Kraft’s volte-face over the Somerdale factory sparked an outcry over the perceived imbalance of power in the UK corporate takeover process. UK regulators and industry wanted to ensure that takeovers were more transparent and that companies targeted for takeover in the future had stronger regulatory support.
What did we do?
The Law and Financial Markets Project, based in LSE’s Law Department, was established ‘to explore the interactions of law, regulation, financial markets and financial institutions, principally within the EU and the UK’. It also aimed to provide LSE academics with a platform to communicate the findings of their research and to discuss their ideas with regulators, practitioners and judges.
After the Kraft-Cadbury deal, the Takeover Panel, a statutory body regulating all UK mergers and acquisitions worth more than £10,000, opened a consultation and reform process. The Law and Financial Markets Project engaged in this process via a public seminar on the Panel’s consultation document. The seminar involved Panel presentations from the Deputy Director of the Takeover Panel; a partner from multinational law firm Herbert Smith; a chairman of a FTSE 100 company; and David Kershaw, LSE Professor of Law. Kershaw was a specialist in company law whose work on post-Enron regulation received the 2005 Modern Law Review Wedderburn Prize.

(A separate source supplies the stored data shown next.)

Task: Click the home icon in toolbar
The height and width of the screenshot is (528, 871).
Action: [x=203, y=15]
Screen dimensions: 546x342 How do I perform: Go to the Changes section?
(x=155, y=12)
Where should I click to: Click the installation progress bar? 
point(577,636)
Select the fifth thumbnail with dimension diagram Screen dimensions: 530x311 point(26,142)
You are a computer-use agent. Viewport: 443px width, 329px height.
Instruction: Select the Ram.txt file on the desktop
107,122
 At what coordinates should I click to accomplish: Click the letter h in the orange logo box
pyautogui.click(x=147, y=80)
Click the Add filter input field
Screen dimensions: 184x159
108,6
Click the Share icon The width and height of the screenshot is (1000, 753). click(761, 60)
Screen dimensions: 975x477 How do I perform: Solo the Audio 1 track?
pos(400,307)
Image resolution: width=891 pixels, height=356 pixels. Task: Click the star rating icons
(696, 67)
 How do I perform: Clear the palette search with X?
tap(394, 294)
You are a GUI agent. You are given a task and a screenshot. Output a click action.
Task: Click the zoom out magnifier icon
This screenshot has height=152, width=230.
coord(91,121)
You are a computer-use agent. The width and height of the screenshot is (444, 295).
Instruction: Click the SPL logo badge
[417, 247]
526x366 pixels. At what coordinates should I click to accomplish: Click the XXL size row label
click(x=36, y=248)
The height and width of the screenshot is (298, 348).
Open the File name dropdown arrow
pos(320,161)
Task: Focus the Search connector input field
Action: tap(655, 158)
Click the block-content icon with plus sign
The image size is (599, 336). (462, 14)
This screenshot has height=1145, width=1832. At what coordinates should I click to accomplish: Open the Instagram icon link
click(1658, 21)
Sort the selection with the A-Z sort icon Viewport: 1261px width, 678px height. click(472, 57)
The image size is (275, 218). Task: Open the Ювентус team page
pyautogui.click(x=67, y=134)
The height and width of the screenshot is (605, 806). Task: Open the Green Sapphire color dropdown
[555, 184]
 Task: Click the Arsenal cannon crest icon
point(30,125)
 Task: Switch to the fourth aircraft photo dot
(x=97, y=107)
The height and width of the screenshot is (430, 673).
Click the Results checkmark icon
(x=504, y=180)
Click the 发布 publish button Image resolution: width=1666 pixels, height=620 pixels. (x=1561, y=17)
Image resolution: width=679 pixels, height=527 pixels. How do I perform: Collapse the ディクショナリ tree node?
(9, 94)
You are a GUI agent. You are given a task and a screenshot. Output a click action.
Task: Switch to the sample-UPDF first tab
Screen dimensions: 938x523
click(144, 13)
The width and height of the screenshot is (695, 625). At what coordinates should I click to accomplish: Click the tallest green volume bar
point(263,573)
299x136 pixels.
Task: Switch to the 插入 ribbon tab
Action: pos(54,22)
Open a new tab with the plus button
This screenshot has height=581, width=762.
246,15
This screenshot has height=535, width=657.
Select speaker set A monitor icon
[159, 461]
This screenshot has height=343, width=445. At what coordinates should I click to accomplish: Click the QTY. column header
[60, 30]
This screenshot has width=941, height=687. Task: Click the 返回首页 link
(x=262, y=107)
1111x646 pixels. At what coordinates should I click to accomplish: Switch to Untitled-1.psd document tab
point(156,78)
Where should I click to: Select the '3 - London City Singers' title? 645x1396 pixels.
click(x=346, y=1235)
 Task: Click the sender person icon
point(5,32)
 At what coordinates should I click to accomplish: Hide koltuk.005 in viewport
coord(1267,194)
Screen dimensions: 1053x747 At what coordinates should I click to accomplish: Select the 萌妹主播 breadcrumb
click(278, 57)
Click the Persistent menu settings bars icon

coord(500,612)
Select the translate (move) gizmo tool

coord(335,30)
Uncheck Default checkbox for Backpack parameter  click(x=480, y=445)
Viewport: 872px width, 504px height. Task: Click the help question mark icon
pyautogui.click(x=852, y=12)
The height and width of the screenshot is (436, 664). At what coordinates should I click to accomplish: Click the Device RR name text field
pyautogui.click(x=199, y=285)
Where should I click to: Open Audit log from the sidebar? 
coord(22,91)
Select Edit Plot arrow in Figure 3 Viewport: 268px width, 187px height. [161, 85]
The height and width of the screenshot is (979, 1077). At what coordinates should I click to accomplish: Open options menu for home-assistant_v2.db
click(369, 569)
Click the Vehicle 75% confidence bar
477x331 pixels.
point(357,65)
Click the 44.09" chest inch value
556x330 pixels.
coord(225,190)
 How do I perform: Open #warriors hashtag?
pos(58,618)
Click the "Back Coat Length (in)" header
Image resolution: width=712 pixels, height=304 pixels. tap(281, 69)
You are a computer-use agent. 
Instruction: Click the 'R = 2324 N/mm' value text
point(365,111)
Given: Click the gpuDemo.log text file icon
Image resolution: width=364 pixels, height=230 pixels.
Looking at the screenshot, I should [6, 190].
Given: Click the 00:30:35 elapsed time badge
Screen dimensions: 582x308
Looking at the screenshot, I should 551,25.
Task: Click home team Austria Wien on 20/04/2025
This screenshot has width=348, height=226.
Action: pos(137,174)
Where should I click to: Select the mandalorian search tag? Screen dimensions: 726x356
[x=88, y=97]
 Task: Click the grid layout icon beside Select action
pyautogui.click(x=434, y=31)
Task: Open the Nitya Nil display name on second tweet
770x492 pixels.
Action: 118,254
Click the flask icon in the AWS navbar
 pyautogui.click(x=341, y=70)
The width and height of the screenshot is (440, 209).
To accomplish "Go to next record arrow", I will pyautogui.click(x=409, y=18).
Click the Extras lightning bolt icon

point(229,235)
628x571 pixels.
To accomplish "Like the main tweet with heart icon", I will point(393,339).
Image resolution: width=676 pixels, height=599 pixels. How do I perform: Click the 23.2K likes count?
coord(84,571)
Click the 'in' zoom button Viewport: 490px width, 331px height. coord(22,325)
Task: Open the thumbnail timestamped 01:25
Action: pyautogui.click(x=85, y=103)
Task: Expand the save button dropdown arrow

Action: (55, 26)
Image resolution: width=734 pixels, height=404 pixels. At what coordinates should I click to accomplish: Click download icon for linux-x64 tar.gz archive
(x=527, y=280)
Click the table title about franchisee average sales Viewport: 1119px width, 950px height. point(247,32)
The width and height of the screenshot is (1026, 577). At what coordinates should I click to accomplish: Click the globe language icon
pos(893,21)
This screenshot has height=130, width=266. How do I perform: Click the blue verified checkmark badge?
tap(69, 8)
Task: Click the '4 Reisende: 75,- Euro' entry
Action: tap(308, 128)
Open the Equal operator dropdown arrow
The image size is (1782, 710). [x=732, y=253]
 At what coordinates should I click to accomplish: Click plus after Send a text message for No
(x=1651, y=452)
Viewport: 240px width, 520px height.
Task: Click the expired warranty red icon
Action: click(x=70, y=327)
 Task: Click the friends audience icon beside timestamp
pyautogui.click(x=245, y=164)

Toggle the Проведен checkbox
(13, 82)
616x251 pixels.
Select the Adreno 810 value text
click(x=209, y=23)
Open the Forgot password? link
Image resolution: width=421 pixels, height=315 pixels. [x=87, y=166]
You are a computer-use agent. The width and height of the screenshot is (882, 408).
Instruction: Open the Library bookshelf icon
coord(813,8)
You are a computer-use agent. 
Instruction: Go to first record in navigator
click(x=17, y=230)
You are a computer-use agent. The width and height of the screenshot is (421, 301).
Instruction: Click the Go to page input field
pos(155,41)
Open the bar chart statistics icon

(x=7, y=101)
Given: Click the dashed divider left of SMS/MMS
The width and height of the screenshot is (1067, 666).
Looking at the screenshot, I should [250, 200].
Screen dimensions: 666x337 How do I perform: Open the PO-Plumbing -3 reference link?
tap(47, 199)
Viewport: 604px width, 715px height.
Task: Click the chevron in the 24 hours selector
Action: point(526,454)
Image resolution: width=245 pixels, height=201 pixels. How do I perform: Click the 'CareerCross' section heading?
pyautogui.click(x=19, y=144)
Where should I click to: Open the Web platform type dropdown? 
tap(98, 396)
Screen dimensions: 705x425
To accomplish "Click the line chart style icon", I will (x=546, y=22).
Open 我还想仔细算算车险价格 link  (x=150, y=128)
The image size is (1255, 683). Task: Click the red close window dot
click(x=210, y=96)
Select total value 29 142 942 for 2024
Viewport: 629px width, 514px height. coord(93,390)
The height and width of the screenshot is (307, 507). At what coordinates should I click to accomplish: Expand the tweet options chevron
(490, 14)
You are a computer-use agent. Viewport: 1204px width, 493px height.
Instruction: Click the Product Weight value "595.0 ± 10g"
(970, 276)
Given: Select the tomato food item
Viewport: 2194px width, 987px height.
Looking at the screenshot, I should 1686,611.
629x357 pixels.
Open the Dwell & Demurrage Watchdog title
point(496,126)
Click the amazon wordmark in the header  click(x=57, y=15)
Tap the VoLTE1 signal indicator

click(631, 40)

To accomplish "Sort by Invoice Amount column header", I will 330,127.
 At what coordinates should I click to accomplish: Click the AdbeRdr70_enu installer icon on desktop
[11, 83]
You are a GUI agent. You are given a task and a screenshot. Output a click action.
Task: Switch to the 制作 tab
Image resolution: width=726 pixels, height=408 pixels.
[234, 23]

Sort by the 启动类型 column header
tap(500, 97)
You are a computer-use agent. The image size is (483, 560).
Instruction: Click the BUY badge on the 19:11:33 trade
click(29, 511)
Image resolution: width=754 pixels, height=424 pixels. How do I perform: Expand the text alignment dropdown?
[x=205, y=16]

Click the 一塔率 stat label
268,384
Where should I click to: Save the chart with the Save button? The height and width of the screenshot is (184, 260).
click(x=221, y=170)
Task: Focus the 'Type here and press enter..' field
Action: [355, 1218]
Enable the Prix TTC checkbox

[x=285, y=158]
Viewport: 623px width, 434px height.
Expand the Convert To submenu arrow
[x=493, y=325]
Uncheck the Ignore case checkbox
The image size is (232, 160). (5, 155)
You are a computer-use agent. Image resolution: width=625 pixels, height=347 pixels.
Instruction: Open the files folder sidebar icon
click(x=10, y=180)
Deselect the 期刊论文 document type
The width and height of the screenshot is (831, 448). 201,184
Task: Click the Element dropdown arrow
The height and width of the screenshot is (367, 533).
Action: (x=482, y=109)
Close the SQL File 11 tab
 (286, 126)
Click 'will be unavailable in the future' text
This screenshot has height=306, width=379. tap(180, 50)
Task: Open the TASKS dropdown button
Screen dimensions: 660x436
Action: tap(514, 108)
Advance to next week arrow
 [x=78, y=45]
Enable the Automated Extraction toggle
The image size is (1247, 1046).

Kershaw also spoke on issues of takeover reform at an event on the Consultation process organised by Herbert Smith. This event included members of the Panel, and Kershaw’s presentations encouraged them to give serious consideration to the need for legal mechanisms that increased the difficulty in gaining control over UK companies.
Following his presentations at the Herbert Smith event, Kershaw was encouraged by the Takeover Panel to submit a written response to their consultation document. As a result, Kershaw was asked to attend a meeting of senior civil servants at the Department of Business to discuss the ideas set forth in his response document.
Kershaw was asked to join the Government’s Corporate Strategy Review Group, which met in December 2010 to discuss issues relating to corporate governance and takeover regulation. He was also asked to comment on a draft of the Department of Business’s Consultation on the Review of Corporate Governance and Economic Short Termism, which also contributed to the Panel’s process.
The Takeover Panel’s subsequent reforms provided greater scrutiny for future takeover bids by requiring more information from bidders about their post-purchase intentions, particularly in areas like job cuts. These reforms were in effect during US pharmaceutical company Pfizer’s failed bid in 2014 for UK company AstraZeneca, a deal valued at £69 billion.
The Law and Financial Markets Project also informed discussions of reform of the European Commission’s Takeover Directive, which dealt with EU-wide standards for takeovers and mergers. Paul Davies, formerly LSE Professor of Law (now Emeritus Professor at Oxford University) and Edmund Schuster, LSE Assistant Professor of Law, together with Emilie van de Walle de Ghelcke, Principal Associate at the international law firm Freshfields, produced an empirical study on the impact of the Directive on the takeover laws of EU member states. This study was considered by the Commission as part of its 2012 review of the Takeover Directive.
Related to this issue, Kershaw along with Carsten Gerner-Beuerle, LSE Assistant Professor of Law, and Matteo Solinas, Senior Lecturer in Corporate and Financial Law at the University of Glasgow, published a paper critical of the Commission’s approach to board neutrality, which allowed board members of takeover target companies to remain neutral in a bidding process. The Law and Financial Markets Group, together with the Oxford Law Faculty, held a conference to debate the issues raised by this scholarship with the individuals responsible for the Takeover Directive review and reform process.